- PROBLEM DETAILS
Can you recast the rows below as a JSON list of strings, one string per line, with blank lines omitted?

- SUPPLIED MATERIAL
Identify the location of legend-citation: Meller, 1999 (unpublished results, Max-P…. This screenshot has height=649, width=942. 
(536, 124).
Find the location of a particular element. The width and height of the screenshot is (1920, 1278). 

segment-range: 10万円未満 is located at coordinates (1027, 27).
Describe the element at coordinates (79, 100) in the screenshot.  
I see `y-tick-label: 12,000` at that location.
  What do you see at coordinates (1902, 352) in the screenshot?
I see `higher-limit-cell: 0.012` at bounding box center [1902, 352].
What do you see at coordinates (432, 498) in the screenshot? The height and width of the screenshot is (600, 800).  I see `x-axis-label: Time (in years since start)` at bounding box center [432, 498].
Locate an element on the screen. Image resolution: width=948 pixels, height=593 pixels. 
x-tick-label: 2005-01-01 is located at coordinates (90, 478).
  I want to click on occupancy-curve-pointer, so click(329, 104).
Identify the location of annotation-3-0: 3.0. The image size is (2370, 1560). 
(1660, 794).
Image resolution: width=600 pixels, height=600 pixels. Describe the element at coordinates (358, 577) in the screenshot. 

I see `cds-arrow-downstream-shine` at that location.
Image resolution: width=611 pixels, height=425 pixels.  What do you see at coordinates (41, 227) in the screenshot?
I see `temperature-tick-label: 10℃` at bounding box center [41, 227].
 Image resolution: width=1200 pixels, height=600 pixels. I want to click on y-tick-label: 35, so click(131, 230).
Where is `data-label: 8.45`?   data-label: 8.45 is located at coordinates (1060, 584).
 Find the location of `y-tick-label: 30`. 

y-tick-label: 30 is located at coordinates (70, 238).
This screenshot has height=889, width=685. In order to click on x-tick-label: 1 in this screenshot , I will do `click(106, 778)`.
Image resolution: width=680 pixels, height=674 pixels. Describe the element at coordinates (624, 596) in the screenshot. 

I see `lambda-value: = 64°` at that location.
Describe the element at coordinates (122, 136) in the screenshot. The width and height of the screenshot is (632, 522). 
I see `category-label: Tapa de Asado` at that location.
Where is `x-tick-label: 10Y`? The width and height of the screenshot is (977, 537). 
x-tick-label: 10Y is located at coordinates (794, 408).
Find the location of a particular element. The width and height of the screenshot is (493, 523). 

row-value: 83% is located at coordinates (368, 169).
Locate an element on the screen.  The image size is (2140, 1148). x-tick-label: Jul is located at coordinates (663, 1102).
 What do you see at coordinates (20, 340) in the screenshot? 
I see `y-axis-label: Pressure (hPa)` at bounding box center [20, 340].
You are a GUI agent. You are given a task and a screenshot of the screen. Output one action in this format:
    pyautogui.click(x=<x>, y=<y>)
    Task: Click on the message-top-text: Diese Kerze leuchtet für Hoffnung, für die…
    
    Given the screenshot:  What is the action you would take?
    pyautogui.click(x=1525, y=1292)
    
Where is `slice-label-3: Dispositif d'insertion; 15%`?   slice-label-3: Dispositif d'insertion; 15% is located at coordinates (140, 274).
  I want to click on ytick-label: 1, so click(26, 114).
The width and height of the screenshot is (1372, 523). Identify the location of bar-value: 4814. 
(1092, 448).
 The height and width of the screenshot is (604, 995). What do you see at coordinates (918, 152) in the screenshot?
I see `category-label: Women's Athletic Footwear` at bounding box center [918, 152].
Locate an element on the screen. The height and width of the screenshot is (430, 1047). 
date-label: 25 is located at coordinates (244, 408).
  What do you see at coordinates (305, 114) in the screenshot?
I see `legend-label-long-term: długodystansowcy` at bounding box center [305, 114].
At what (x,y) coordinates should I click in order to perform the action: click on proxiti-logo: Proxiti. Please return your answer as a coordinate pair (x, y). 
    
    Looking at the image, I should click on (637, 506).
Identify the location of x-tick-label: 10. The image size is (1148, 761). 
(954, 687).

- RESPONSE
[
  "Identify the location of legend-citation: Meller, 1999 (unpublished results, Max-P…. This screenshot has height=649, width=942. ",
  "(536, 124).",
  "Find the location of a particular element. The width and height of the screenshot is (1920, 1278). ",
  "segment-range: 10万円未満 is located at coordinates (1027, 27).",
  "Describe the element at coordinates (79, 100) in the screenshot.  ",
  "I see `y-tick-label: 12,000` at that location.",
  "  What do you see at coordinates (1902, 352) in the screenshot?",
  "I see `higher-limit-cell: 0.012` at bounding box center [1902, 352].",
  "What do you see at coordinates (432, 498) in the screenshot? The height and width of the screenshot is (600, 800).  I see `x-axis-label: Time (in years since start)` at bounding box center [432, 498].",
  "Locate an element on the screen. Image resolution: width=948 pixels, height=593 pixels. ",
  "x-tick-label: 2005-01-01 is located at coordinates (90, 478).",
  "  I want to click on occupancy-curve-pointer, so click(329, 104).",
  "Identify the location of annotation-3-0: 3.0. The image size is (2370, 1560). ",
  "(1660, 794).",
  "Image resolution: width=600 pixels, height=600 pixels. Describe the element at coordinates (358, 577) in the screenshot. ",
  "I see `cds-arrow-downstream-shine` at that location.",
  "Image resolution: width=611 pixels, height=425 pixels.  What do you see at coordinates (41, 227) in the screenshot?",
  "I see `temperature-tick-label: 10℃` at bounding box center [41, 227].",
  " Image resolution: width=1200 pixels, height=600 pixels. I want to click on y-tick-label: 35, so click(131, 230).",
  "Where is `data-label: 8.45`?   data-label: 8.45 is located at coordinates (1060, 584).",
  " Find the location of `y-tick-label: 30`. ",
  "y-tick-label: 30 is located at coordinates (70, 238).",
  "This screenshot has height=889, width=685. In order to click on x-tick-label: 1 in this screenshot , I will do `click(106, 778)`.",
  "Image resolution: width=680 pixels, height=674 pixels. Describe the element at coordinates (624, 596) in the screenshot. ",
  "I see `lambda-value: = 64°` at that location.",
  "Describe the element at coordinates (122, 136) in the screenshot. The width and height of the screenshot is (632, 522). ",
  "I see `category-label: Tapa de Asado` at that location.",
  "Where is `x-tick-label: 10Y`? The width and height of the screenshot is (977, 537). ",
  "x-tick-label: 10Y is located at coordinates (794, 408).",
  "Find the location of a particular element. The width and height of the screenshot is (493, 523). ",
  "row-value: 83% is located at coordinates (368, 169).",
  "Locate an element on the screen.  The image size is (2140, 1148). x-tick-label: Jul is located at coordinates (663, 1102).",
  " What do you see at coordinates (20, 340) in the screenshot? ",
  "I see `y-axis-label: Pressure (hPa)` at bounding box center [20, 340].",
  "You are a GUI agent. You are given a task and a screenshot of the screen. Output one action in this format:",
  "    pyautogui.click(x=<x>, y=<y>)",
  "    Task: Click on the message-top-text: Diese Kerze leuchtet für Hoffnung, für die…",
  "    Given the screenshot:  What is the action you would take?",
  "    pyautogui.click(x=1525, y=1292)",
  "Where is `slice-label-3: Dispositif d'insertion; 15%`?   slice-label-3: Dispositif d'insertion; 15% is located at coordinates (140, 274).",
  "  I want to click on ytick-label: 1, so click(26, 114).",
  "The width and height of the screenshot is (1372, 523). Identify the location of bar-value: 4814. ",
  "(1092, 448).",
  " The height and width of the screenshot is (604, 995). What do you see at coordinates (918, 152) in the screenshot?",
  "I see `category-label: Women's Athletic Footwear` at bounding box center [918, 152].",
  "Locate an element on the screen. The height and width of the screenshot is (430, 1047). ",
  "date-label: 25 is located at coordinates (244, 408).",
  "  What do you see at coordinates (305, 114) in the screenshot?",
  "I see `legend-label-long-term: długodystansowcy` at bounding box center [305, 114].",
  "At what (x,y) coordinates should I click in order to perform the action: click on proxiti-logo: Proxiti. Please return your answer as a coordinate pair (x, y). ",
  "    Looking at the image, I should click on (637, 506).",
  "Identify the location of x-tick-label: 10. The image size is (1148, 761). ",
  "(954, 687)."
]